/Incremental

Primary LanguageSwiftMIT LicenseMIT

Incremental

This repository provides two libraries: Incremental and Resin.

Incremental

This is an implementation of incremental programming. It's based on the ideas in incremental, which are on turn based on the ideas of self-adjusting computation.

For usage, see the laufpark stechlin app.

Resin

Resin uses Incremental and additionally provides a framework way to manage application state.

An app using Resin would typically have a single, shared struct that contains the entire application state. Different parts of the app would then focus this state to only operate on their subset of the state. This helps keep the concerns of different modules isolated from each other.

As a trivial example, consider

struct AppState {
    var foo: Foo
    var bar: Bar
}

where the app has two components (see Parcel below), one of which would operates on a state of the type Foo, and the other one on Bar.

Actions

Resin enforces that changes to this global state can only be done through an Action.

An Action has value semantics. And it can trigger two things: a Reducer can use an action to udpate the app state; and a Middleware can handle an Action to trigger side effects.

A note of caution: It is important to stress, that the channel to submit actions is not intended to be used as an event stream, and should absolutely not be misused as such. An Action is supposed to be a way for one part of he app to tell another to do something. This is not a way to notify about events of changes. NSNotification and observing the app state are better vehicles for that.

Store

The app has a (root) store that holds onto the AppState. It only exposes the AppState through an (Incremental) I<AppState> such that various parts of the app can observe change of the state and react upon those changes.

Middleware and Reducers can be registered with the store and any Action that gets dispatched will then be send to those. The Reducers are the only ones that are given an opportunity to update the state. Their handler gets an inout AppState to operate on.

As different parts of the app operate on subsets of the all encompasing AppState, each part can operate on a Store that’s tied to the root store, but only operates on its subset (as noted above). The Middleware and Reducers can then also operate on such a store’s subset, which transparently ties into the root store.

Navigation

tbd

Parcel

Each part (usually a Swift module) of an app has a combination of Reducers, Middleware, and PresentationRoutes to implement its features. All of these needs to be registered with the store. In order to facilitate that, a Parcel can wrap a combination of all of these. The parcel can then be registered with the store, which in turn will register all of its Reducers, Middleware, and PresentationRoutes.

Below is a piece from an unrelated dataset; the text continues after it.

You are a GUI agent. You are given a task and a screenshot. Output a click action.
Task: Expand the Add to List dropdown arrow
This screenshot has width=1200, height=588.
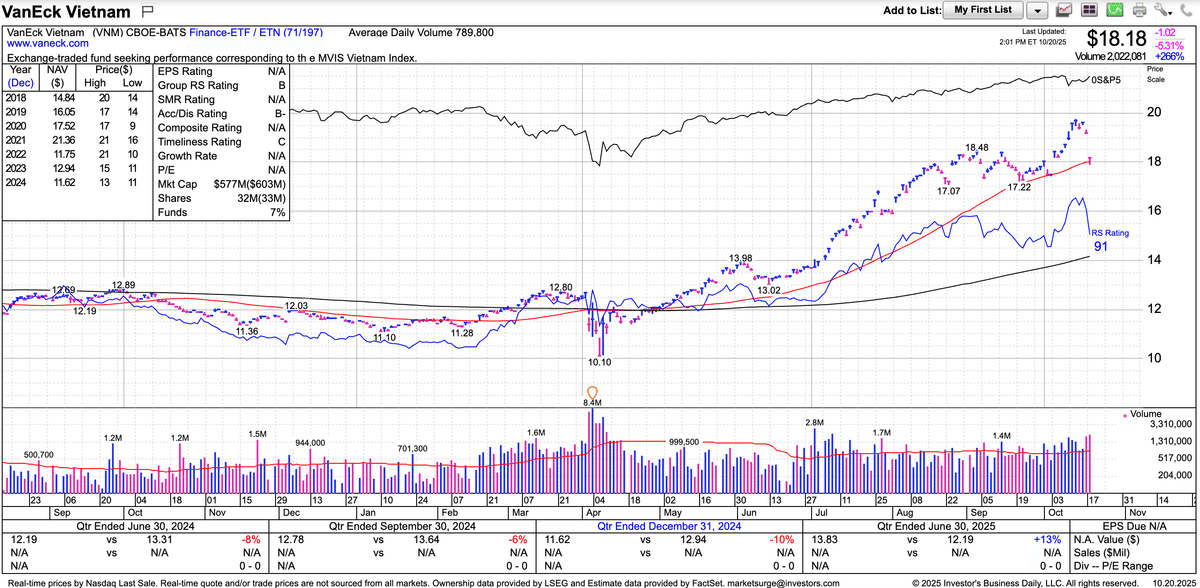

The benefit of this, is that the app itself only needs to register the Parcels that it uses, and doesn’t have to know which Reducers, Middleware, and PresentationRoutes it needs. This makes updating code within a specific part / domain of an app easier. If, e.g. a new Middleware is added, it just needs to be added to its Parcel, and will then automatically be registered with the app.

Additionally, a module that has a parcel, does not have to expose its Reducers, etc. as public. They only need to be added to the module’s Parcel. This reduces the API surface of a module.